§ Short task
Please swap "blue" for "gold" in the lines running from the line with "Task: Click the blue verified badge" up to and including the line with "Action: pyautogui.click(x=73, y=12)". Give back only those lines, with everything else left unchanged.

___ Given data ___

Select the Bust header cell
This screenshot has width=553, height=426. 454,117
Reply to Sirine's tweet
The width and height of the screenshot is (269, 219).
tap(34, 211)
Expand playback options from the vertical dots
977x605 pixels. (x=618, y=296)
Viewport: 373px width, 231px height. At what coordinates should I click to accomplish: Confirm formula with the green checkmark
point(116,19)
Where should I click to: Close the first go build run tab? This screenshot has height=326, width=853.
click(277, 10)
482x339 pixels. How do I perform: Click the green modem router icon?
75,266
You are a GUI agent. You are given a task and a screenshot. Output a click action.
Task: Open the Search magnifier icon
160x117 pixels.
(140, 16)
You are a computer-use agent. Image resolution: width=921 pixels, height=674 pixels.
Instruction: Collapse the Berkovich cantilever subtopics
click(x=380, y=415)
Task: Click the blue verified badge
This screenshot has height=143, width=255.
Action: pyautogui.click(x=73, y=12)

___
___ Given data ___

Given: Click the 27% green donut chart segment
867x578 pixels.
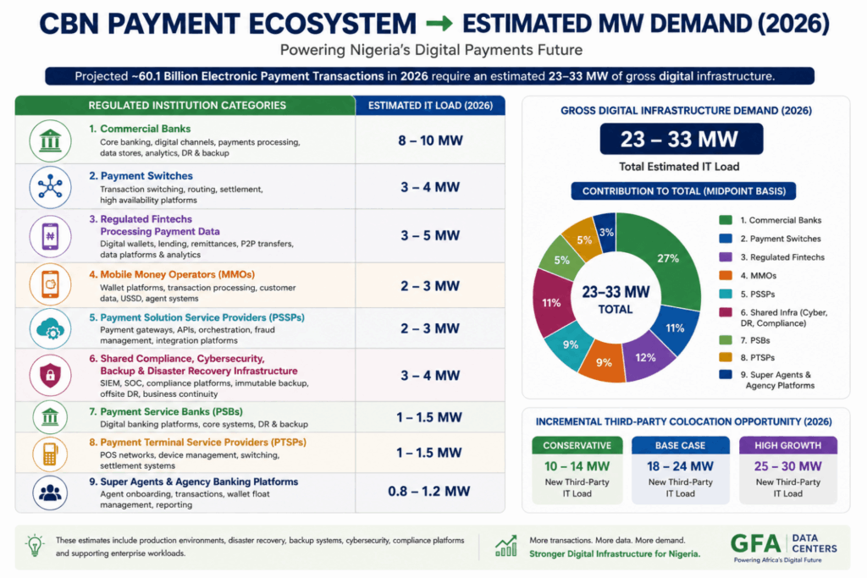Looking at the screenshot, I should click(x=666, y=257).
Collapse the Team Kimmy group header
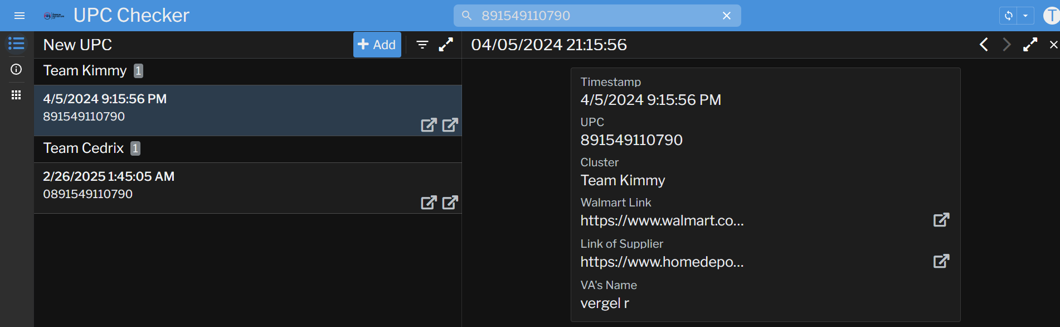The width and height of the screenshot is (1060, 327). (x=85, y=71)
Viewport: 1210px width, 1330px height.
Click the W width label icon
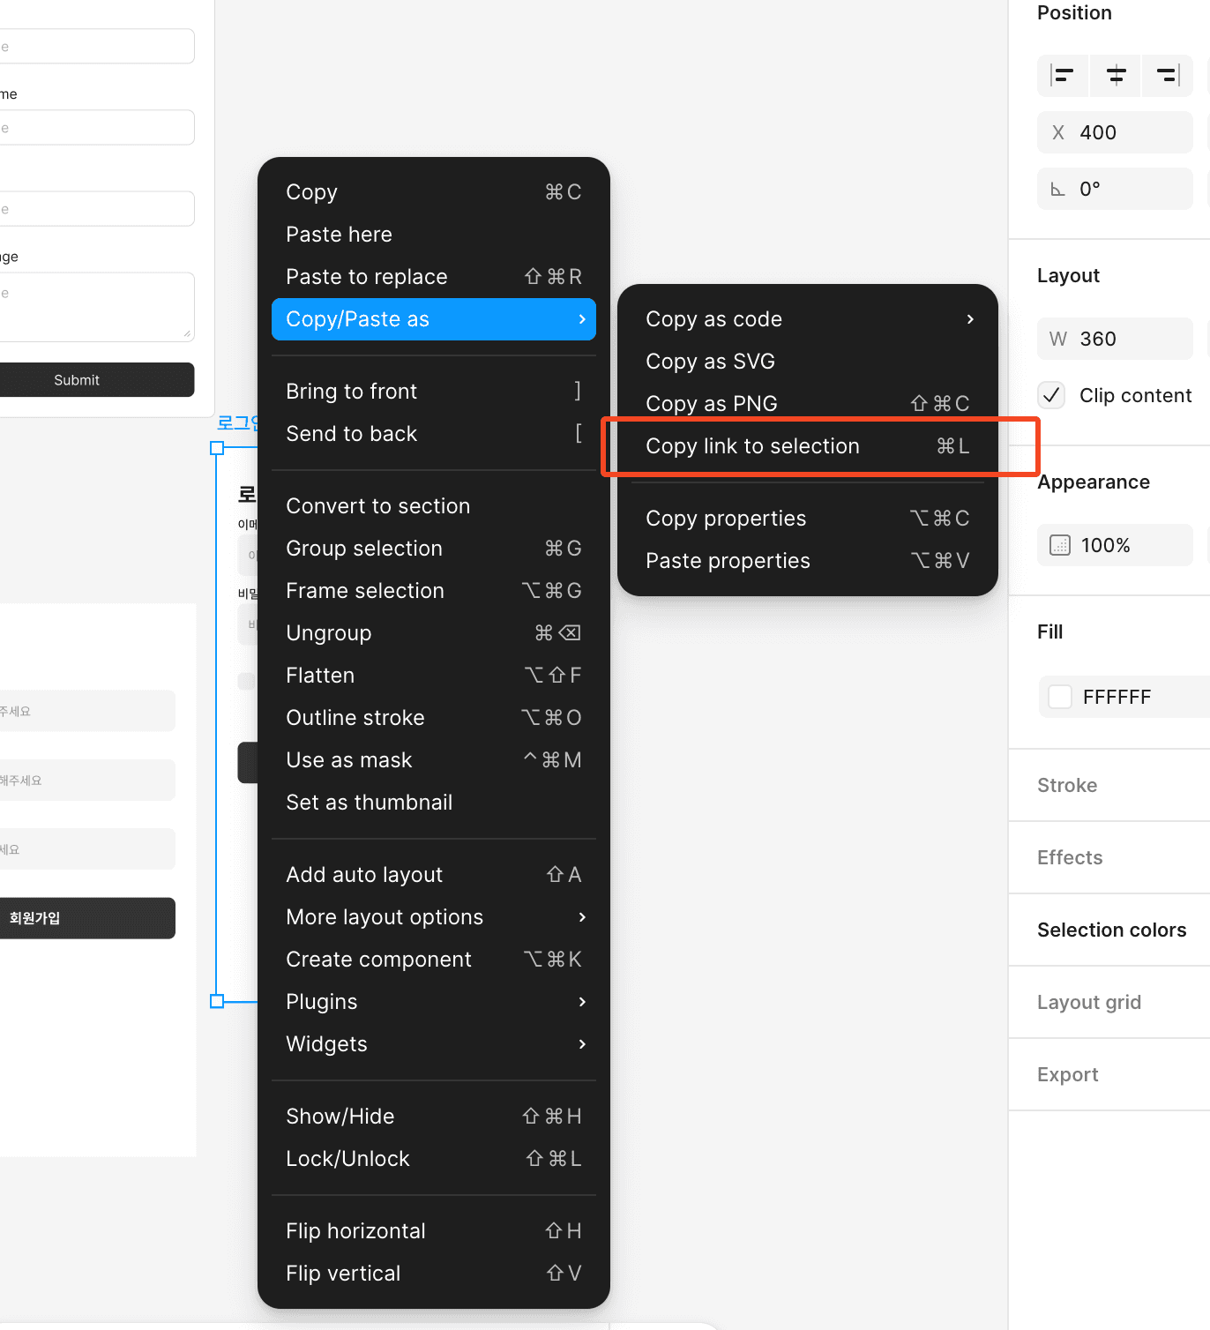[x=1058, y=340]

___

§ Task answer
Task: Click the gold verified badge
This screenshot has height=143, width=255.
Action: pyautogui.click(x=73, y=12)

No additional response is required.